The second type of failure to be included in the whitelist, bugs in Google’s implementation, can be demonstrated by examining a DigiCert certificate† (serial number
0ae01c52bf4917b4527c20bae5e2cd82): it is present in at least one Google CT log with a timestamp indicating it was first logged on 28th August 2014:
Log: https://ct.googleapis.com/pilot Entry ID: 4867084 Timestamp: 2014-08-28 11:56:54 GMT Certificate Serial Number: 0ae01c52bf4917b4527c20bae5e2cd82
Some CAs offer the option to their customers to not include SCTs in their EV certificates, where inclusion in a public log would leak DNS names the customer would rather keep private. However, all of the certificates in this analysis were found on public-facing HTTPS services by Netcraft’s SSL survey, or were included in CT logs.
Google’s latest policy update in May 2015 could mean that 7,000 more EV certificates will lose the green bar treatment in Chrome. Certificates must now be delivered with SCTs from independent logs — i.e. at least one Google log and one non-Google log. Certificates that do not meet this new requirement still receive the green bar in Chrome, but are anticipated to stop working when Chrome’s code catches up with the new policy. It is not clear whether certificates issued before the policy update will be whitelisted or subjected to the new policy.
Comodo is the CA most affected by the May 2015 policy update, with almost 6,000 EV certificates at risk if Google’s new policy is applied from 1st Jan 2015. Comodo has recently issued certificates with SCTs from too few independent logs: for example, Comodo issued a certificate on 3rd August 2015 that is missing a non-Google SCT.

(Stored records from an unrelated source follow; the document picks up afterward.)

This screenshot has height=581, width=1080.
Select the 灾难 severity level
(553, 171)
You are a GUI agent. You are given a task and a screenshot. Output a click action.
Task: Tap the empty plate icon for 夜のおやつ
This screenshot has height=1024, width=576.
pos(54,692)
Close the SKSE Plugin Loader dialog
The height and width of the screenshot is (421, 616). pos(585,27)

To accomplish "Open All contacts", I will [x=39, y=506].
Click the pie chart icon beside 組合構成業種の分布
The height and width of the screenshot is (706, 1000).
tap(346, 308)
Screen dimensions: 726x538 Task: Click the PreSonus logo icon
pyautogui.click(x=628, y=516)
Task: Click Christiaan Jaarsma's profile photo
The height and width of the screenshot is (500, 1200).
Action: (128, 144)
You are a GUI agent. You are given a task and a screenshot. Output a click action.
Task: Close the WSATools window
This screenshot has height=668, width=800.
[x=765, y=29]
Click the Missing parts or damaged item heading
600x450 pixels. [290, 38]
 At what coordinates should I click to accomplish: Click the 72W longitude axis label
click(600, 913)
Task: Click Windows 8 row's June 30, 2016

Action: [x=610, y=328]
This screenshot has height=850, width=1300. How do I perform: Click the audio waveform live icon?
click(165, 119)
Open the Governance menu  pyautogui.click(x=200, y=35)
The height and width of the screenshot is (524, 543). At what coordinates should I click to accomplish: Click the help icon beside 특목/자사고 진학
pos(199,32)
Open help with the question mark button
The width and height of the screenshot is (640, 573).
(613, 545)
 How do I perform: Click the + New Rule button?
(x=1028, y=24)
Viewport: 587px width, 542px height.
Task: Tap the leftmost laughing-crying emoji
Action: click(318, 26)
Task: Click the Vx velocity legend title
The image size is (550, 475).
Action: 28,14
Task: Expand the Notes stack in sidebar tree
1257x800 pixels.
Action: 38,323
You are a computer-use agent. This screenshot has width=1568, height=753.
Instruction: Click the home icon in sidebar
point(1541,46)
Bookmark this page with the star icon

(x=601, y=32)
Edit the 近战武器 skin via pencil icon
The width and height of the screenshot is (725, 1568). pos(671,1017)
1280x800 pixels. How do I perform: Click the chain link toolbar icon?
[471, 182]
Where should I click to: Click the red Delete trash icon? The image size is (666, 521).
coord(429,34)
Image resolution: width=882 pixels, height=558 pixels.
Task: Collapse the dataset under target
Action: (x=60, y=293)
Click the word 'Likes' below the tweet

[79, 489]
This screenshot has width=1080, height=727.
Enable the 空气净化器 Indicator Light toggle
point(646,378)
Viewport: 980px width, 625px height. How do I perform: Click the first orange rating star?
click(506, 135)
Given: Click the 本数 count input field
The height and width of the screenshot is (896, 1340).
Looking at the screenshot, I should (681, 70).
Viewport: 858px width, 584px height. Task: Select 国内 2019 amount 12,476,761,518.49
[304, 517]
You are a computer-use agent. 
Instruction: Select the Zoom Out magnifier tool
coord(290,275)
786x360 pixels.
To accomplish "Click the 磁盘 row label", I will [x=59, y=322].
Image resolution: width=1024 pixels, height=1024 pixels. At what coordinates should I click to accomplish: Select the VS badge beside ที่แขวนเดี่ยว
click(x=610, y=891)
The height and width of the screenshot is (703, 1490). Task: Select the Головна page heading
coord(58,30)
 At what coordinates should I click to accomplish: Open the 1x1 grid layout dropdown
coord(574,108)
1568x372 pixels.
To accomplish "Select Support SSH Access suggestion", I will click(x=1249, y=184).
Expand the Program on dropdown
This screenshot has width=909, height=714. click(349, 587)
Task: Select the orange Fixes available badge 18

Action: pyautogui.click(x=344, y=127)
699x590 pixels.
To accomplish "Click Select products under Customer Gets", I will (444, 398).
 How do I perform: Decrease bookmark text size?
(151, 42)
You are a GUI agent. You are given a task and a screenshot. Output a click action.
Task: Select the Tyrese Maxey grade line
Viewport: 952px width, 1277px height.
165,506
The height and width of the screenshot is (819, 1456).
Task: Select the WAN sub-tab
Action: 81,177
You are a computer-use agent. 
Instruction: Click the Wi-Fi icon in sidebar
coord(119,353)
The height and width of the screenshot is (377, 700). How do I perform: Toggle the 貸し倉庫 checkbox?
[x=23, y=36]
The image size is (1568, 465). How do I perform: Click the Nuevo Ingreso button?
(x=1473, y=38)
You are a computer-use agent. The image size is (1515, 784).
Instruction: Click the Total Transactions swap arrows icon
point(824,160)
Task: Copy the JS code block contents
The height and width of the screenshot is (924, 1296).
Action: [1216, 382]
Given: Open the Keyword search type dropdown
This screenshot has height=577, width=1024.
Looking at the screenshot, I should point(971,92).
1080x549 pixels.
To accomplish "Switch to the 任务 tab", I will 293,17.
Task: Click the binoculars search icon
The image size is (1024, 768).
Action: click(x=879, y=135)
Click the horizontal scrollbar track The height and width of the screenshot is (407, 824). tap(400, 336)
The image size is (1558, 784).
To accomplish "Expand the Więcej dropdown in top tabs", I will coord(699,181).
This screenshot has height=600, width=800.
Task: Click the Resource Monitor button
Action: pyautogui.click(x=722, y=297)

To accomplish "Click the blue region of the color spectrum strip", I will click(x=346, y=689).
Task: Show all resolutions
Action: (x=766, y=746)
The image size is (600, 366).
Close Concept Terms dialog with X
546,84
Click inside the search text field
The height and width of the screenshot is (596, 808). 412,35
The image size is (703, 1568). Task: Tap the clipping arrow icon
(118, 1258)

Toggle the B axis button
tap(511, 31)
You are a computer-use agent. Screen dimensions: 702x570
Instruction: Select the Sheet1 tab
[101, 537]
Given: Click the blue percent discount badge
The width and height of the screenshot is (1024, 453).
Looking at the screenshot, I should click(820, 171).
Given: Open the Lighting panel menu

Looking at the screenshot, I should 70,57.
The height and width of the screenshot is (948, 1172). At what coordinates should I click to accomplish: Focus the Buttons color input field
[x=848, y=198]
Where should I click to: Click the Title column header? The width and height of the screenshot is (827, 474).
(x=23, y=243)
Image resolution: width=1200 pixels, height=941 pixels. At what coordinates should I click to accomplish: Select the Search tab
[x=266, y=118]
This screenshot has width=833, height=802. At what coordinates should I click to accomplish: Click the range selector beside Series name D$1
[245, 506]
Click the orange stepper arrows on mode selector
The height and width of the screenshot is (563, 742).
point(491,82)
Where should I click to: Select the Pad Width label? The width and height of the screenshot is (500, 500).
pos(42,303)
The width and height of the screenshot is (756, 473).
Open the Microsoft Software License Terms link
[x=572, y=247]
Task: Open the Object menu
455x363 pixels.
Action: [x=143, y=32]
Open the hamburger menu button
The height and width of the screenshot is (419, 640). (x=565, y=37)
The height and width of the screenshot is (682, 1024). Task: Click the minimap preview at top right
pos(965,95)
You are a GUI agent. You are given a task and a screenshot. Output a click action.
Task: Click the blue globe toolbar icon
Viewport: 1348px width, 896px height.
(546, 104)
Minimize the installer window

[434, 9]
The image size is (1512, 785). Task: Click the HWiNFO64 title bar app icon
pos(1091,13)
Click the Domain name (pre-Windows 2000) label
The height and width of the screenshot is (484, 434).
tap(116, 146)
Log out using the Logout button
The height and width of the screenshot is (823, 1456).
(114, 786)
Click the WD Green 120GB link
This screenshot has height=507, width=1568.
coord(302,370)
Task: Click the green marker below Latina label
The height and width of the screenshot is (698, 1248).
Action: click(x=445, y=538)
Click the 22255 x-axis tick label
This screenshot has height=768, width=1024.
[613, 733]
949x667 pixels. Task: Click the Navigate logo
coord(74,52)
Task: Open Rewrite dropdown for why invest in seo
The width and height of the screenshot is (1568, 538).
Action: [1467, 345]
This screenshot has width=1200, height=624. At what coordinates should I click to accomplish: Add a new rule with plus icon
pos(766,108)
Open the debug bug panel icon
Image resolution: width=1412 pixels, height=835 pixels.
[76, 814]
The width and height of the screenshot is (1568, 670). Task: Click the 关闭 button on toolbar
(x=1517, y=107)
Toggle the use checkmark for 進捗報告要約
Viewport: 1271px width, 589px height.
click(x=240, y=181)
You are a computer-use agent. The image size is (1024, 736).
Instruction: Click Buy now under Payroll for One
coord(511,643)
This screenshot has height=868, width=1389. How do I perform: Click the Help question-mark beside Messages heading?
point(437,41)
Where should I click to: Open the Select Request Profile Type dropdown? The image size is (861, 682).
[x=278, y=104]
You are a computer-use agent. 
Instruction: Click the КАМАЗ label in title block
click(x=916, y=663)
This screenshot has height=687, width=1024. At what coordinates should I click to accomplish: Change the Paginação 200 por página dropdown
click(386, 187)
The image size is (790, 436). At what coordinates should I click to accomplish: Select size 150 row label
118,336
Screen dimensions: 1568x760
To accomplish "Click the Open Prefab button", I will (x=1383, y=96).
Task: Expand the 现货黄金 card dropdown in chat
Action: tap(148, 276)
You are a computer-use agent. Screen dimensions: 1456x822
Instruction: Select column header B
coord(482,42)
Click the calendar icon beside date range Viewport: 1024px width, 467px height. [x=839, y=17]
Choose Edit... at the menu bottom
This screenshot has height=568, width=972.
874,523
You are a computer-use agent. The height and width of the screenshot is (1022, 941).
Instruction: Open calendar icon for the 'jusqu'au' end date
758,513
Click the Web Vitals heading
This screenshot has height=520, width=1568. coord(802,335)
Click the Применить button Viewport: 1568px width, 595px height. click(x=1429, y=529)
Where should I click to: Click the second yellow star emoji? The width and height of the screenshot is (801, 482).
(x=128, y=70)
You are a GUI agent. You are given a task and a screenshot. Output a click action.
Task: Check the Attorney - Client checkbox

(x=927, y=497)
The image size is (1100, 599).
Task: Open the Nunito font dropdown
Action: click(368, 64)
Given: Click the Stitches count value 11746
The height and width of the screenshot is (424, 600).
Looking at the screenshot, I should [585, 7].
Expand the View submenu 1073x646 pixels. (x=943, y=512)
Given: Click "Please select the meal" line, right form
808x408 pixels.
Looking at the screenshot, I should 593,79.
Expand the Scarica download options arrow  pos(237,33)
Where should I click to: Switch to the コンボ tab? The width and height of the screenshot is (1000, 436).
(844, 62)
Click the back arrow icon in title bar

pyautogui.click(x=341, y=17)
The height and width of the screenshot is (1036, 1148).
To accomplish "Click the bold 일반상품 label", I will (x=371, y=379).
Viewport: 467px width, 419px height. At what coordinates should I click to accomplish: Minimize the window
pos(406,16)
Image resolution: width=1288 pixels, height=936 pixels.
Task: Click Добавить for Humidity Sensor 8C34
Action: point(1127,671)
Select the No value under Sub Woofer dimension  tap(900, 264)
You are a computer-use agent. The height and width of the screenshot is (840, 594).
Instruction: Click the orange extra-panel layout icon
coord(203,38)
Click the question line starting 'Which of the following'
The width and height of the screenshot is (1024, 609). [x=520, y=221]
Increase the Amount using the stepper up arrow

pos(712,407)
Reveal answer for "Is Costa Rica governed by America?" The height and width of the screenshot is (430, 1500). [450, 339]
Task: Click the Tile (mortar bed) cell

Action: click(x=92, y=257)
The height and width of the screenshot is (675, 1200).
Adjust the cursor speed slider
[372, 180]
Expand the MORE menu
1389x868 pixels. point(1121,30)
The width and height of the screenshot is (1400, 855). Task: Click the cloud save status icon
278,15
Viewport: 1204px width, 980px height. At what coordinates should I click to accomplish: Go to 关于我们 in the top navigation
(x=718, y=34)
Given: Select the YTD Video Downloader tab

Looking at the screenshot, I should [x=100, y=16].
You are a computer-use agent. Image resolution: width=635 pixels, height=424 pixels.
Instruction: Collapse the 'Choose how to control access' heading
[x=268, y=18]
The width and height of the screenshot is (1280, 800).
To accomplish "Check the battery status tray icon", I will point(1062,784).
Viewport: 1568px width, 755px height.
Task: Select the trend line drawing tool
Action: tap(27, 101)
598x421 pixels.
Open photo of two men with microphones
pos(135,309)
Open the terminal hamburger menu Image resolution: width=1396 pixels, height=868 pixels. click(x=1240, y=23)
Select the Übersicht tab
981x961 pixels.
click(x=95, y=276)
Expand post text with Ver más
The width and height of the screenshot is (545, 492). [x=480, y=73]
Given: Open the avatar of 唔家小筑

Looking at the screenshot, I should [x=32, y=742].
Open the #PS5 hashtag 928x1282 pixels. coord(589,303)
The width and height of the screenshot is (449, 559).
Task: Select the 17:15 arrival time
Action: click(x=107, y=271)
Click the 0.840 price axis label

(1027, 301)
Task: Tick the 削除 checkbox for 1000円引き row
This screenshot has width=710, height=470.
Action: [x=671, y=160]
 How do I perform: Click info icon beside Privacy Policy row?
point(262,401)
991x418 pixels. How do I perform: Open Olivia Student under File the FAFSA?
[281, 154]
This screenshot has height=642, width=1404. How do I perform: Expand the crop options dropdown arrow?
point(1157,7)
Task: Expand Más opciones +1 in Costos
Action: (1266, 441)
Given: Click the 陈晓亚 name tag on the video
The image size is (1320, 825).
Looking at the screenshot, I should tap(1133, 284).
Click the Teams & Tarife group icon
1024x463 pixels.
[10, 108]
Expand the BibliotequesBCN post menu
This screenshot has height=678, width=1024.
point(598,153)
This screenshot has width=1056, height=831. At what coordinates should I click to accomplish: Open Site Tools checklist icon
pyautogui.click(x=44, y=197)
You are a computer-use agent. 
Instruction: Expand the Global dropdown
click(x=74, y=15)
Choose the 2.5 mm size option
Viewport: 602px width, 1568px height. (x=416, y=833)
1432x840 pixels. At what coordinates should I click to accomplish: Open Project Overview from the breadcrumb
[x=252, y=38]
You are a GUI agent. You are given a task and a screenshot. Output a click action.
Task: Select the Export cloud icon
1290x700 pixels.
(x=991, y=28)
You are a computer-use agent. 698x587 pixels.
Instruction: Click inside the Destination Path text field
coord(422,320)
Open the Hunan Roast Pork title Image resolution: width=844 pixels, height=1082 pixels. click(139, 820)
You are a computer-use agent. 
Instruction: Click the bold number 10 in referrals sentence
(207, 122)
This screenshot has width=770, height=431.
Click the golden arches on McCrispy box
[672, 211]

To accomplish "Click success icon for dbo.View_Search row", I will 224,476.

Before they were eventually deployed in March 2015, CAs had known for over a year that the changes to Chrome’s EV behaviour were coming. Google’s intention was for CAs to ensure that all issued certificates were meeting the requirements before the effective date. This was not the case for most CAs, however, and many non-compliant certificates remain in existence now that Chrome is enforcing the requirements. Worse still, many CAs are continuing to sell EV certificates that will not receive the indicator in Chrome.
Identifying non-compliant certificates
Using data from its SSL Survey, Netcraft’s certificate compliance checking service can promptly identify, and bring to the attention of CAs, all kinds of non-compliant certificates, including those that are not receiving the EV indicator in Chrome. The service also identifies certificates that will stop receiving the EV indicator as soon as Google’s May 2015 policy update becomes effective. By using Netcraft’s service to identify these certificates, CAs will be in a position to re-issue them such that they should once again receive the green EV indicator.
Netcraft’s service can also be used by CAs to test their certificates for compliance issues before issuance, by submitting pre-certificates or certificates to Netcraft and only releasing to customers those that are found to be fully compliant. Non-compliant certificates can then be revoked without ever being deployed.